Combien de populismes? (Canovan)
À rebours de ces travaux cherchant à établir des points communs entre les différentes expressions du phénomène populiste, certains chercheurs ont au contraire tenté d’établir des distinctions en son sein. Ce fut notamment le cas de la politiste anglaise Margaret Canovan (née en 1939) qui, dans un livre pionnier publié en 1981, cherchait à mettre de l’ordre dans cette notion «fourre-tout» par excellence qu’est le populisme en recourant à une démarche taxinomique. Plutôt que de chercher à réduire l’ensemble du spectre populiste à une définition unique, elle mettait en avant sa pluralité fondamentale en en dressant une typologie la plus complète possible. Pour ce faire, elle commence par opérer une distinction entre les «populismes agraires» caractéristiques des sociétés traditionnelles, et les «populismes politiques», caractéristiques des sociétés modernes. Les populismes «agraires» auraient pris trois grandes formes d’expression que sont le radicalisme des fermiers étasuniens réunis à la fin du XIXe siècle au sein du People’s party, les mouvements paysans d’Europe orientale, et le socialisme agraire des intellectuels (mouvement Narodniki russe). Les populismes «politiques» se répartiraient pour leur part en quatre catégories: les dictatures populistes de type césaro-bonapartiste, très présentes en Amérique latine; les démocraties populistes qui, à l’image de la Suisse, accordent une place centrale à la pratique référendaire; le populisme réactionnaire d’un Enoch Powell dénonçant l’immigration dans le Royaume-Uni des années 1960 ou d’un George C. Wallace s’en prenant à l’establishment étasunien à la même époque; le «populisme des politiciens» enfin, dans lequel elle regroupe l’ensemble de ceux qui en appellent au peuple en prétendant surmonter les clivages politiques traditionnels. Cette irréductible pluralité du populisme provient pour l’essentiel du fait que si tous les populistes ont en commun de se réclamer du peuple, tous n’ont pas la même conception dudit peuple et donc pas le même adversaire en ligne de mire. Canovan distingue ainsi trois conceptions
divergentes du peuple. Celui-ci peut prendre une acception «nationale» auquel cas il prétend dépasser les clivages partisans ou communautaires pour faire d’une population un peuple à part entière: l’ennemi sera alors le voisin (antigermanisme boulangiste). Il peut aussi prendre une coloration «ethnique», auquel cas il prétend distinguer dans la population entre un «vrai peuple» et des éléments allogènes auxquels il convient de s’opposer. Il peut enfin prendre un sens «ordinaire»: le peuple, c’est ici le populaire, le simple, le banal et il s’oppose aux élites «sophistiquées» et «coupées du réel».

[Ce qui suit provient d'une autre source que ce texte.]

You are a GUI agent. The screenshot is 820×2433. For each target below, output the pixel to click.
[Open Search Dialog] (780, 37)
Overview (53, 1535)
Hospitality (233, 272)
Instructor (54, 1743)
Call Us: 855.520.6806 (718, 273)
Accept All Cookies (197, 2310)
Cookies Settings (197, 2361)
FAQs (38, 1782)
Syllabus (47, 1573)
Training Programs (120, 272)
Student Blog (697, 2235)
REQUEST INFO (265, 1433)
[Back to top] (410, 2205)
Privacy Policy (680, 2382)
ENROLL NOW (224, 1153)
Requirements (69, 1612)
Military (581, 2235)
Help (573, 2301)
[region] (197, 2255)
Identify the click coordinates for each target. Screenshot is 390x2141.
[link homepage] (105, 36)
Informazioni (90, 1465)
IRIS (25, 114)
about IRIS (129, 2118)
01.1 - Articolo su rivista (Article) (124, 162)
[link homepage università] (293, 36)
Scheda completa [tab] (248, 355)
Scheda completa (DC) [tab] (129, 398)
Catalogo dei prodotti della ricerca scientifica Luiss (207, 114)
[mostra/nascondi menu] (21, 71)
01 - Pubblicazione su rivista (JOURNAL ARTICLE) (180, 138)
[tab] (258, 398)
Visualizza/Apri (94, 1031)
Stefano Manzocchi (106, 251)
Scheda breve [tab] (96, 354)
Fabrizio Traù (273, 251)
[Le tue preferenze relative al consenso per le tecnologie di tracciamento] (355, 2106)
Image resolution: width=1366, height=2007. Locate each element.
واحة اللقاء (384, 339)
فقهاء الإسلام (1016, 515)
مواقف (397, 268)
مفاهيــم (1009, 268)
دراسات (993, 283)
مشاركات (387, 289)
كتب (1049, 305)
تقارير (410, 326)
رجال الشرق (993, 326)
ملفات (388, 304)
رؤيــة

Faut-il craindre le populisme? (Müller)
Pour Jan-Werner Müller, bien qu’il se présente comme parfaitement démocratique puisque mettant en avant le pouvoir du peuple, le populisme est un danger pour la démocratie du fait de la conception unanimiste du peuple qui est la sienne. Car en se posant en pures incarnations de la vox populi, seuls «vrais représentants» d’un prétendu «vrai peuple», les populistes opèrent une double exclusion. D’une part, ils discréditent toutes les autres composantes de la classe politique présentées comme illégitimes voire parasitaires. De l’autre, ils jettent le discrédit sur leurs concitoyens, non nécessairement membres desdites élites, qui ne partageraient pas leur point de vue, en les présentant comme n’appartenant pas au «vrai peuple». Pour Müller, le danger du populisme ne réside donc pas tant dans son anti-élitisme que dans sa conception exagérément unanimiste du peuple. Alors que la démocratie libérale repose sur l’idée que le peuple est un groupe hétérogène composé de personnes aux intérêts divergents voire contradictoires, le populisme repose sur le postulat de l’unanimisme populaire. Quiconque contrevient à la volonté du «vrai peuple» est donc réputé ne pas lui appartenir. D’où le rejet populiste du parlementarisme: si le peuple est un et homogène, à quoi bon organiser des débats entre des représentants de ses différentes composantes idéologiques réputées ne pas exister ou à tout le moins relever de l’épiphénomène superficiel?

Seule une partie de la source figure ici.